Cyber Monday was easily on track to be the biggest online shopping day in U.S. history, with Adobe Analytics predicting sales of $6.6 billion. That's up from $5.65 billion last year, a 16.5% increase.

The strongest surge in purchases was forecast between 8PM and 11PM in every time zone, when deliberating shoppers finally commit to what they’ve been loading into their online shopping carts all day and over the "Turkey 5" — the five shopping days starting on Thanksgiving and continuing through Cyber Monday. That surge rolls across the country as each U.S. region hits the witching hour for buying.

Shoppers “know the deals end at midnight so it’s the final rush,” said Tamara Gaffney, Adobe's strategic insights engagement director.

Amazon likely took the biggest chunk of those sales. It is estimated to have a 42% share of all online sales, according to Slice Intelligence, a market research firm.

“The problem for everybody else is that Amazon has basically become a verb. It’s the reflex reaction to start on Amazon and then you go other places only if you can’t find what you want there,” said Bob Goodwin, consumer electronics practice lead at InfoScout, a consumer-behavior research company.

Walmart, though, is making serious inroads. Its prices on average are now just 0.3% more expensive than Amazon, according to Market Track, a data analytics company. Last year its prices were 3% higher, it says.

“With investments in buying online and pickup in-store, as well as the acquisitions of Jet, ModCloth, Moosejaw, and Bonobos, the most interesting story will be how much ground" Walmart has made up, said Ken Cassar, principal analyst with Slice .

Shopping is at hand, not desk

Cyber Monday started from the days when few people had a fast Internet connection outside of an office. Monday was the first work day after the Thanksgiving holiday, and the first time they could painlessly shop online. Retailers responded with special "cyber" deals.

That's no longer the case on several levels — fast connections are the norm and people shop online at all hours at home. What's more, they're increasingly ditching computers as their primary shopping devices.

Mobile users now make up 53.3% of all visits to shopping websites, Adobe found. A full 44.6% of those were on a smart phone and another 8.7% on tablets.

One feature that's helped drive this trend has been the ever-more-sophisticated ability of our phones to autofill information.

Instead of having to type in name, address, credit card info and more with big fingers on a small screen, more and more retailers are leveraging autofill to make the process easier and smoother.

“The retailers know full well that the wave of mobile shopping is coming” and they’re retooling their sites to be as user-friendly as possible, said Gaffney.

Smartphone traffic was up 21% year-over-year as of Monday morning while smartphone revenue was up 41%.

When it came to hitting the "buy" button, computers still play a role. Only about 40% of revenue comes from smart phones — or less than the percentage using phones to shop, said Gaffney.
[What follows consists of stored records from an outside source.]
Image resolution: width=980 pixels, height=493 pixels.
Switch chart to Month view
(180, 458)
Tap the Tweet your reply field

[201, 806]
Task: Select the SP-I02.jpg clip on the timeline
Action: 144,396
Too much to scroll through

With the ongoing move by consumers to shop on their smart phones, the biggest retailers' size and depth of products can be their downfall.
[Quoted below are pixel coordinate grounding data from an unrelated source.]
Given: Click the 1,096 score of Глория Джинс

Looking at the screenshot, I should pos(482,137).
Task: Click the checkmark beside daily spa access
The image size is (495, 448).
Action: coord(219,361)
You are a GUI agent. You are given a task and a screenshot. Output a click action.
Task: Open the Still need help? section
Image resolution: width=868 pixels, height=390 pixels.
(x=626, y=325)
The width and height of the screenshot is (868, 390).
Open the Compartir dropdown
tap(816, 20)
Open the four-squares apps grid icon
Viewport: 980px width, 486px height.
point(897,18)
While people like one-stop shopping, trying to scroll through thousands of possible version of a particular item is not easy. “So the smaller retailers who are more boutique-like have a better chance,” she said.

This advantage will only last a few years though, she believes. In the future, big retailers will find ways to make themselves look smaller, delivering exactly what the customer wants “almost as if they were mind readers, but still giving you a huge catalog that you can choose from,” she said.